▸ **What to produce**
In the entries below, filter for the word "Privacy" and copy every matching line.

▸ **Record extracts**
===============

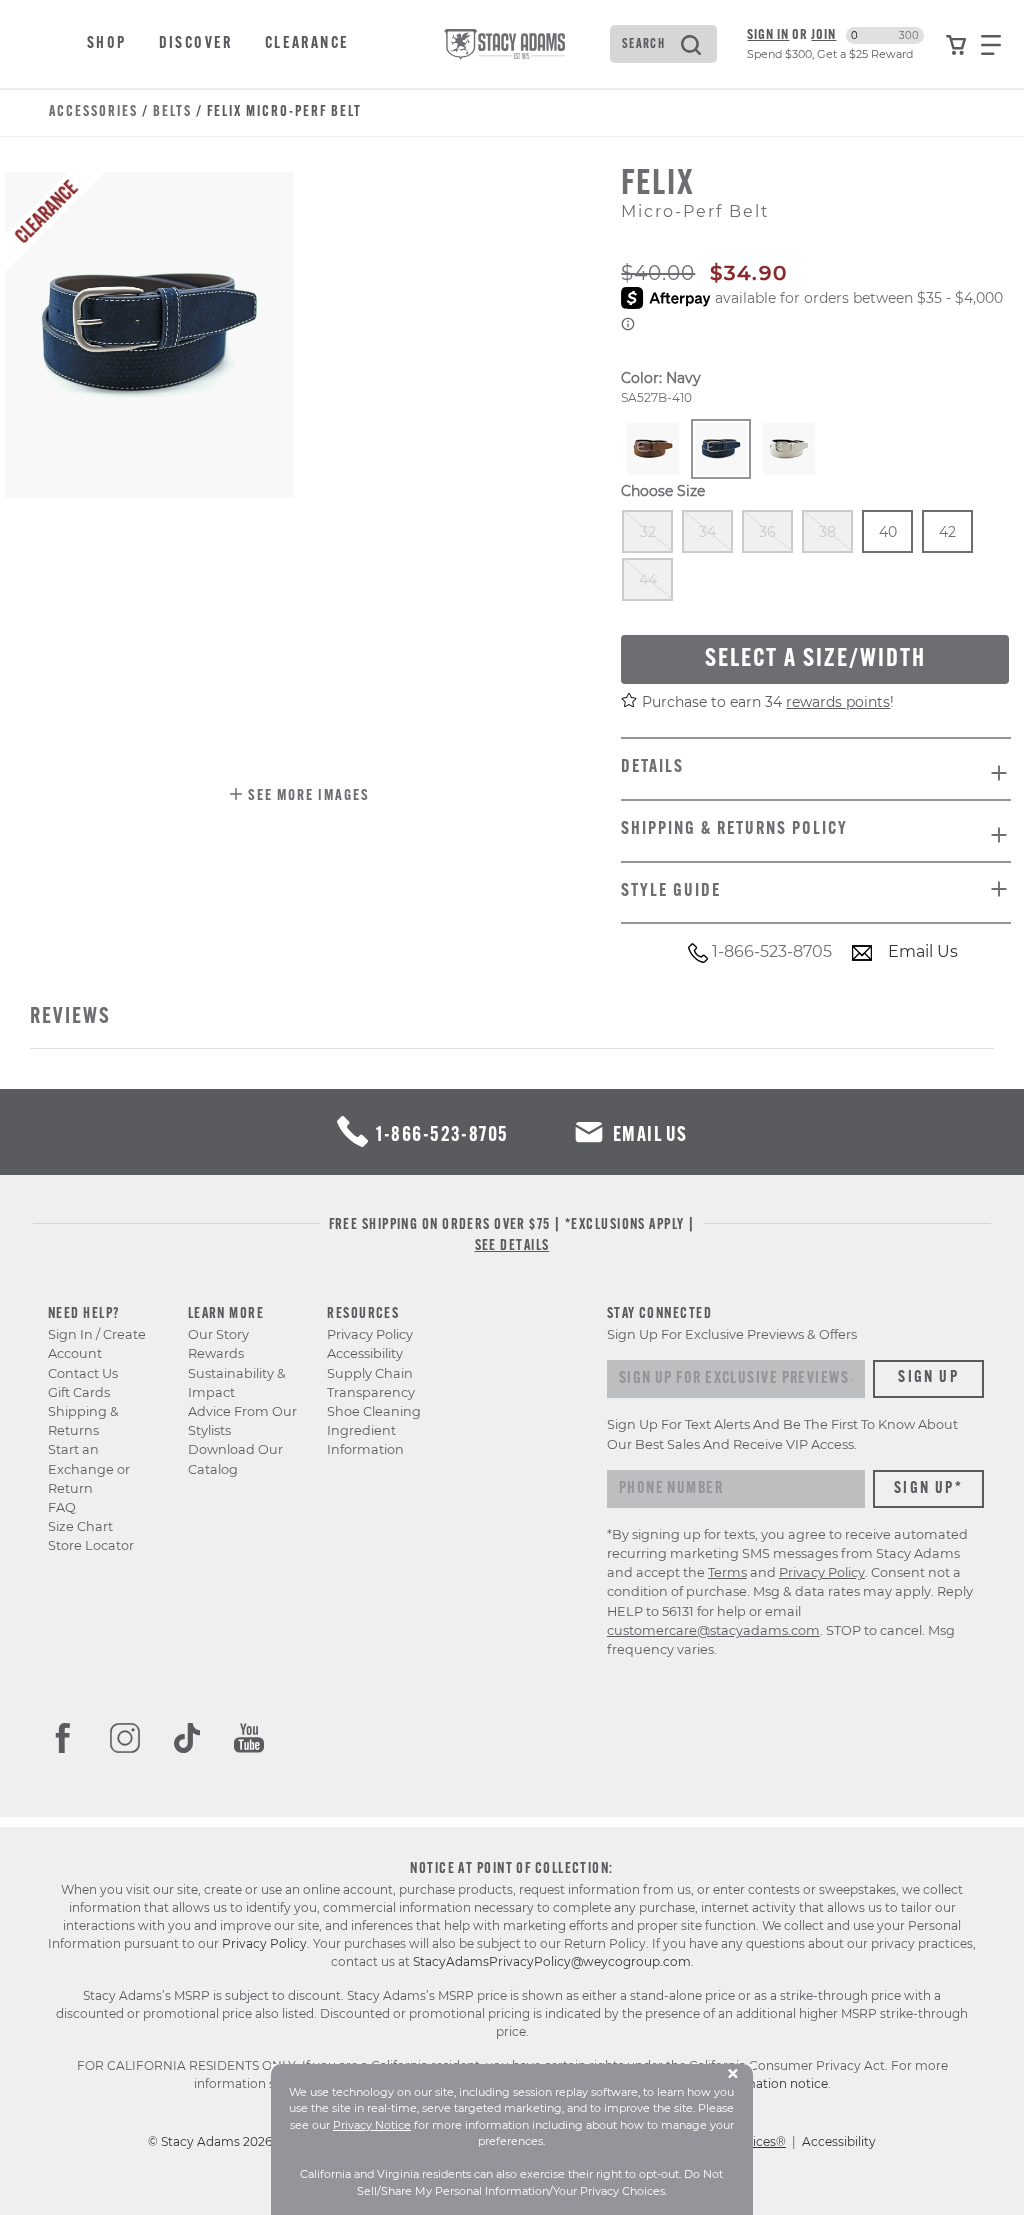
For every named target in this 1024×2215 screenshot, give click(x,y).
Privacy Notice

===============

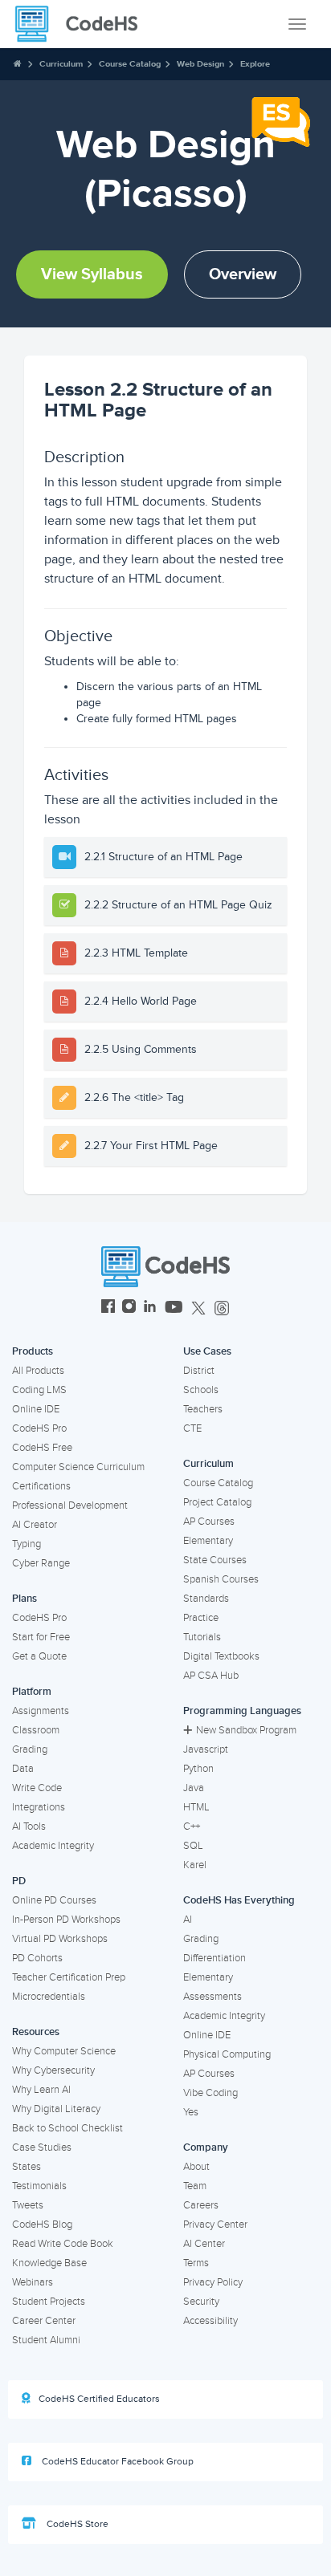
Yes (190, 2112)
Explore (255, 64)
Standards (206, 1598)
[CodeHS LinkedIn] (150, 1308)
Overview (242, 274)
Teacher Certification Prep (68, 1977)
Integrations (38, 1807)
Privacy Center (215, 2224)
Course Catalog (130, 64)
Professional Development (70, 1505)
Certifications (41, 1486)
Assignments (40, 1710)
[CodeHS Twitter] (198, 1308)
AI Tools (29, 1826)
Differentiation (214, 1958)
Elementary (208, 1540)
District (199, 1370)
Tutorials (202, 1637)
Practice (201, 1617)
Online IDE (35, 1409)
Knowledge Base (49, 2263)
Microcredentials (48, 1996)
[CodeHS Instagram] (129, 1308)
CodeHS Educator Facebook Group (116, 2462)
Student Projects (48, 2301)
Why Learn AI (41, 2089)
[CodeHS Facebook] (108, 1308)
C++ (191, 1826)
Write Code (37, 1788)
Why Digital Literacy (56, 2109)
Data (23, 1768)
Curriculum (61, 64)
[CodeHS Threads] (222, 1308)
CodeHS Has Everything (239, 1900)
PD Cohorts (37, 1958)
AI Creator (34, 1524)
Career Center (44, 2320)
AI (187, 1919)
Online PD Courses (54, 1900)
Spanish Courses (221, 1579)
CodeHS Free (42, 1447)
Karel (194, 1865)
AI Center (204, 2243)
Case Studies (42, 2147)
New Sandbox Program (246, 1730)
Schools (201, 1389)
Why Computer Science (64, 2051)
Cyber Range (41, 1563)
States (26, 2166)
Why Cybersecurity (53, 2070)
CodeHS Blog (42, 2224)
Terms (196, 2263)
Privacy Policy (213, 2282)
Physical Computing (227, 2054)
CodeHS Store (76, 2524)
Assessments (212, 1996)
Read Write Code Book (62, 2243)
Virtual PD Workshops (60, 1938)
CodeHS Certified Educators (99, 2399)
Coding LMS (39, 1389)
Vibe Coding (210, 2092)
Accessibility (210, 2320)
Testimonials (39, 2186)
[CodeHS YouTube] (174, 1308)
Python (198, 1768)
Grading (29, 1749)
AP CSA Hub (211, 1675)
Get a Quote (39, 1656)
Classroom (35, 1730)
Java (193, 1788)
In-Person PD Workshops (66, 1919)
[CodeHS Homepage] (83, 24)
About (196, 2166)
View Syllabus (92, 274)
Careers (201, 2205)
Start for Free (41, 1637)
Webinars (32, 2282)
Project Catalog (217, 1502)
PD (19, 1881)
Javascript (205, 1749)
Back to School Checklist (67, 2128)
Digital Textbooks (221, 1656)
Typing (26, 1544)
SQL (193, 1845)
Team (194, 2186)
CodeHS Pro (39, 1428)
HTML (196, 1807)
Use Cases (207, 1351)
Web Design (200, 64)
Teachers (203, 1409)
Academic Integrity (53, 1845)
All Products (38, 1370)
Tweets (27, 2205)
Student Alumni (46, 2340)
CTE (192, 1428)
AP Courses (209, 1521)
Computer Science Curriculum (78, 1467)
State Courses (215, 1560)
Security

===============

▸ **Reply**
Privacy Notice
Privacy Center (215, 2224)
Privacy Policy (213, 2282)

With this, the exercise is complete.